Igor Stravinsky (1882-1971) wrote the Canticum Sacrum ad Honorem Sancti Marci Nominis in 1955 as a personal tribute to a city to which he was deeply bound. A constant presence in the Biennale Musica – with a Sonata for piano (1925), Capriccio (1934), The Rake’s Progress (1951), and the Canticum itself – Stravinsky chose Venice as his last home.
The 52nd International Festival of Contemporary Music provides a homage to one of its greatest protagonists, inaugurating the event with the Canticum Sacrum.
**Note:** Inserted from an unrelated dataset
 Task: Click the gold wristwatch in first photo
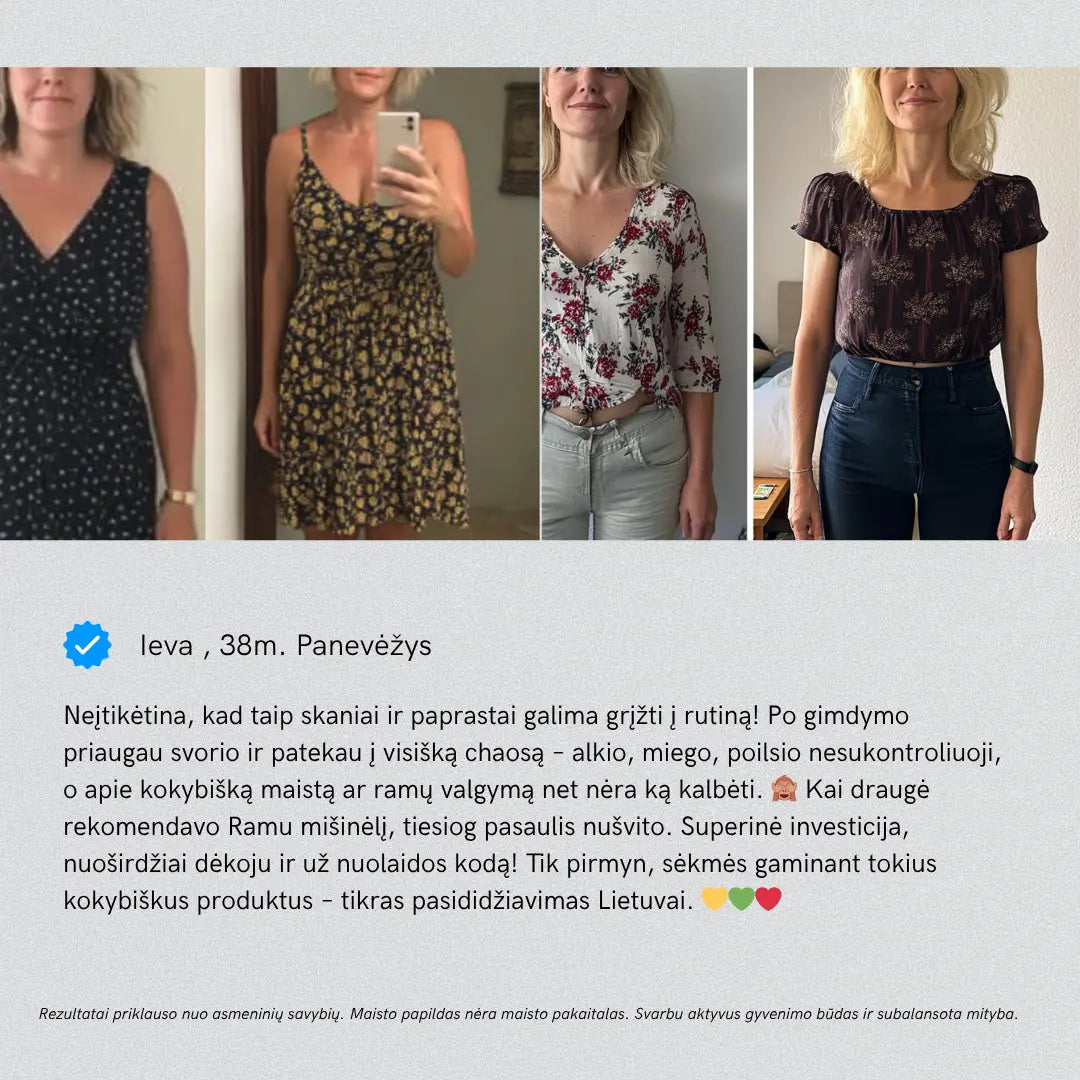tap(180, 497)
Varied in style, and embracing neoclassical forms as well as dodecaphonic experimentation, from Gregorian chant to Webern, but symmetrical and balanced in structure, the Canticum Sacrum was conducted personally by the composer on 13th September 1956 with the Orchestra del Teatro La Fenice.
Alongside Stravinsky, the inaugural concert also offers another leading protagonist of modern music and of the Biennale Musica: Luigi Nono (1924-1990), No hay caminos, hay que caminar … Andrei Tarkowskij, performed for the first time in 1987 at the Suntory Hall in Tokyo, which had commissioned the work from him, and later in 1993 at the Biennale di Venezia for the“Con Luigi Nono” series curated by Mario Messinis.
“An event, and experience, the text for our existence touches my instinct and my awareness and demands that I, as musician and as a man, bear witness to it”, wrote Luigi Nono. Thus, the title of No hay caminos, hay que caminar was taken from a 12th-century text Nono found on a wall in Toledo. Recalling the suggestions from which the piece arises, on the occasion of the Japanese premiere, he noted: “Yesterday-today: a refusal of the dogmas of fixed models a human need to seek risk overcome without limits to listen to the different the other. To create inventing other feelings other techniques other languages in the human technical transformation for other possibilities necessities of life – for other utopias” (from Luigi Nono Scritti e colloqui, edited by A.I. De Benedictis and V. Rizzardi, Milan 2001).